⑴ There’s no milk in the refrigerator. (冷蔵庫に牛乳がない。)
↓ ⑴に対する返答
⑵-(a) I’m going to get some today. (今日買いに行くつもりだよ。)
⑵-(b) I’ll get some today. ((じゃあ)今日買ってくるよ。)
例文⑵-(a)は、be going to が使われていて、牛乳がないことをあらかじめ知っていて、買いに行くことをすでに考えていたという感じが伝わります。
例文⑵-(b)は、will が使われていて、牛乳がないと言われたので、それなら買いに行くとその場で決意したことが伺えます。

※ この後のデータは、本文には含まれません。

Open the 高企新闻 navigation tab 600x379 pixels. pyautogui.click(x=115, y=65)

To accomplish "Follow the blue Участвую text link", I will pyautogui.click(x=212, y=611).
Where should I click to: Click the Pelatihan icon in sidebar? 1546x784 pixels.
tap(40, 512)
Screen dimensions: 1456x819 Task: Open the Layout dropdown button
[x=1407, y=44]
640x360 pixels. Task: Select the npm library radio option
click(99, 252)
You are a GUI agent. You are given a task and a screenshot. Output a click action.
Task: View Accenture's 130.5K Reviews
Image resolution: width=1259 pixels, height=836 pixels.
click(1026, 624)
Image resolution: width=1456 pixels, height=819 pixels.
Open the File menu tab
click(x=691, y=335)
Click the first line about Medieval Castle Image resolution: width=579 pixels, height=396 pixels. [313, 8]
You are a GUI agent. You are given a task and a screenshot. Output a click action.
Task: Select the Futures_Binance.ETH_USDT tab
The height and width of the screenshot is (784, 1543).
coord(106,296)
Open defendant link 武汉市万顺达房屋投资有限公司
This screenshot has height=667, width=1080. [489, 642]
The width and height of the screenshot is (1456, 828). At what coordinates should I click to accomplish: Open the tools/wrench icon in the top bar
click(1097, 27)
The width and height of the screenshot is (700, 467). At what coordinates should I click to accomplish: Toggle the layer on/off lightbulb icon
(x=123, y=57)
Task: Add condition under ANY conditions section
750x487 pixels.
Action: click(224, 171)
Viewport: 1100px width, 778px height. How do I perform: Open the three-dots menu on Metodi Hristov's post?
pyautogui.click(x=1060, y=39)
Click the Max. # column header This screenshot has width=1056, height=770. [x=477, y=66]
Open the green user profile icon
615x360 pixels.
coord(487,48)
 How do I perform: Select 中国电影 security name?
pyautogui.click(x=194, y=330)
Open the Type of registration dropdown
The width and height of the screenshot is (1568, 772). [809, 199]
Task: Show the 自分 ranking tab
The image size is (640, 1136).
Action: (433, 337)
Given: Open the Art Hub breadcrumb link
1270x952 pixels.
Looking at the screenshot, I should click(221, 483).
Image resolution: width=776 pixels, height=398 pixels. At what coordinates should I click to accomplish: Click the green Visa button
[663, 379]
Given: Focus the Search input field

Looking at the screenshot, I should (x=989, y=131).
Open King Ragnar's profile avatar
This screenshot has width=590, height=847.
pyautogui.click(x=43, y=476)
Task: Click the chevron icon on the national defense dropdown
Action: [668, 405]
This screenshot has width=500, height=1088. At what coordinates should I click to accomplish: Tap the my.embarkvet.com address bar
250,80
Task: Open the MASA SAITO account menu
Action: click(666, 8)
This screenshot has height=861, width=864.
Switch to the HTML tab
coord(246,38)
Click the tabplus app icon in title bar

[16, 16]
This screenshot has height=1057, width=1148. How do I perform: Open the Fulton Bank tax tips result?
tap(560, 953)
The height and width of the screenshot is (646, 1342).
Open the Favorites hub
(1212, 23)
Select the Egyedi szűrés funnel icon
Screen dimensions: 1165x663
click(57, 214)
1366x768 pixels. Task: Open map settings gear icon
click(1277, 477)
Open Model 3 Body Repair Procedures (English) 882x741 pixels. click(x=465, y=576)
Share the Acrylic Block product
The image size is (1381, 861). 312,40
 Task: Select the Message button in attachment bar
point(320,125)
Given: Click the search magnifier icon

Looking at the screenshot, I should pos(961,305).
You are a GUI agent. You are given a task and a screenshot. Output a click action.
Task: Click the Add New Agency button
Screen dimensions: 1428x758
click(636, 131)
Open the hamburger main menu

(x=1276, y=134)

以上でwillとbe going to の表現の違いについて理解いただけたかと思います。最後に be about to を使った未来の表現について説明します。
be about toを使った未来の表現
直前の未来を表わす際は、be about to が用いられます。
「すぐ近くに(周囲に)」という意味の「about」と「動作の達成の方向へ向かう」という感覚の「to不定詞」を組み合わせて、「動作の達成のすぐ近くにいる」という意味をつくり、「まさに~するところである」という差し迫った未来について表現する際に用いられます。
例文を確認してみましょう。
⑴ The cherry trees are about to blossom. (桜の花がまさに今咲こうとしている。)
⑵ I feel something terrible is about to happen. (私は何か恐ろしいことが今にも起こるのではないかと思う。)
⑶ The bus is about to leave. (バスがまもなく出発する。)
例文⑴~⑶のように近接した未来のことは be about to を用いて表現することができます。
未来、未来進行形、未来完了形、未来完了進行形の説明は以上になります。
最後に
冒頭で説明したように、英語では動詞を語形変化させたり、助動詞を用いたりすることで、現在や過去、未来といった時を表現することができ、これに加えて、開始した動作が途中(進行中)の状態であるか、完了した状態であるかについても表現できることが理解できたかと思います。
未来に関しては、現在もしくは過去と違って、動詞の語形変化の中に未来形というカタチがあるわけではなく、助動詞の力を借りたり、その他の表現を使って未来を表わすという特徴がありましたね。
英語を機械的に日本語に訳すのではなく、助動詞と動詞の語形変化のこのような狙いを認識して英語に触れることで、それぞれの表現が使われる場面を意識でき、実践的な英語を理解する力を身に付けることができるようになります。英語話者の言語使用感覚が身に付くまで訓練を重ねましょう!